| 목표 |
아래 목록의 모든 줄을 한 글자도 바꾸지 말고 그대로 인용하되, 그림은 답에서 빼세요.

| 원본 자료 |
________

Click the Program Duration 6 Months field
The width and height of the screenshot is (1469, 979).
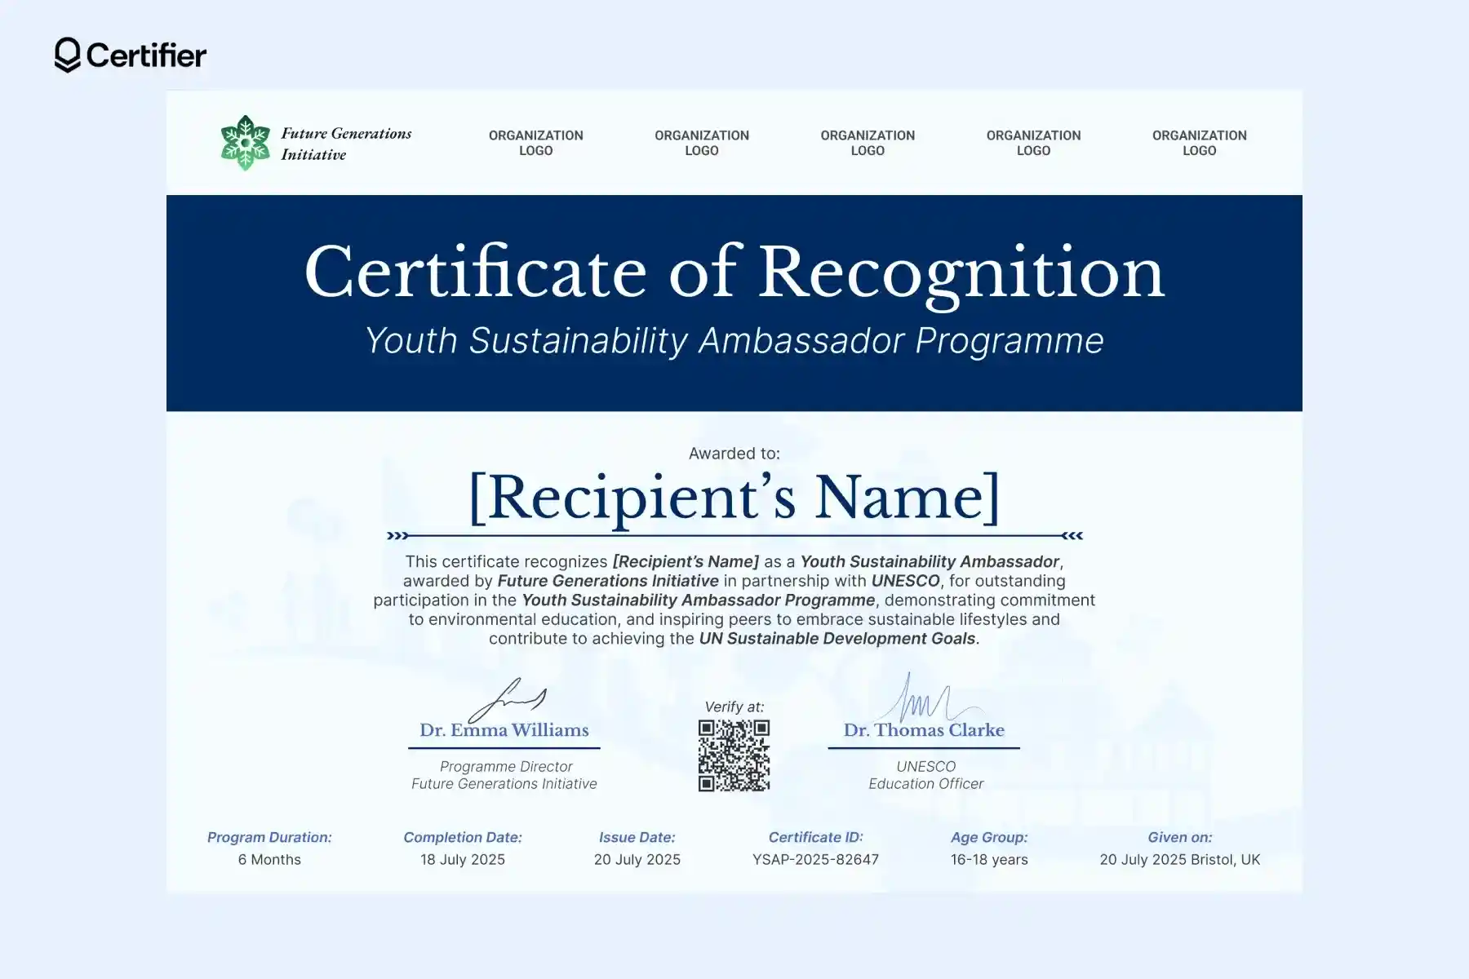pos(269,859)
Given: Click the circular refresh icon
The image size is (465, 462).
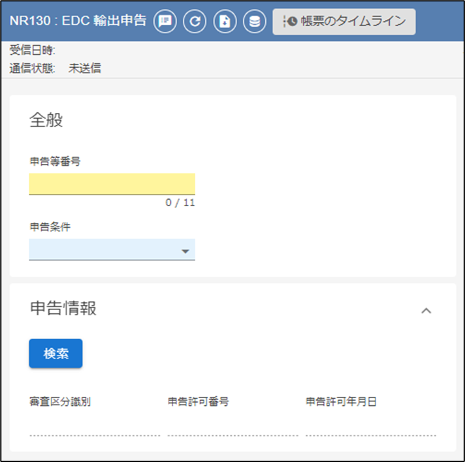Looking at the screenshot, I should 195,22.
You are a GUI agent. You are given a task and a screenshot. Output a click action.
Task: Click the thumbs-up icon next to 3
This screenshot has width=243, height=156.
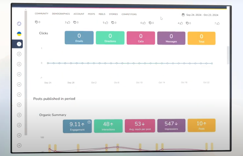tap(69, 23)
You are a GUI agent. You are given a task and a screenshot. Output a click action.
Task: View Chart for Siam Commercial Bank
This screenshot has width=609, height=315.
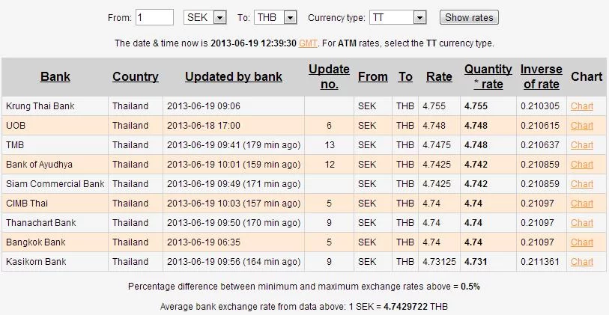point(582,184)
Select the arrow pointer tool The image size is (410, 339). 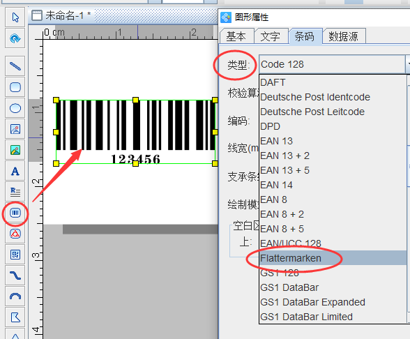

________

| 작업 결과 |
Click the Program Duration 6 Months field
The width and height of the screenshot is (1469, 979).
pos(269,859)
Given: Click the circular refresh icon
The image size is (465, 462).
Looking at the screenshot, I should 195,22.
You are a GUI agent. You are given a task and a screenshot. Output a click action.
Task: Click the thumbs-up icon next to 3
This screenshot has width=243, height=156.
tap(69, 23)
You are a GUI agent. You are given a task and a screenshot. Output a click action.
Task: View Chart for Siam Commercial Bank
This screenshot has width=609, height=315.
point(582,184)
Select the arrow pointer tool The image size is (410, 339). 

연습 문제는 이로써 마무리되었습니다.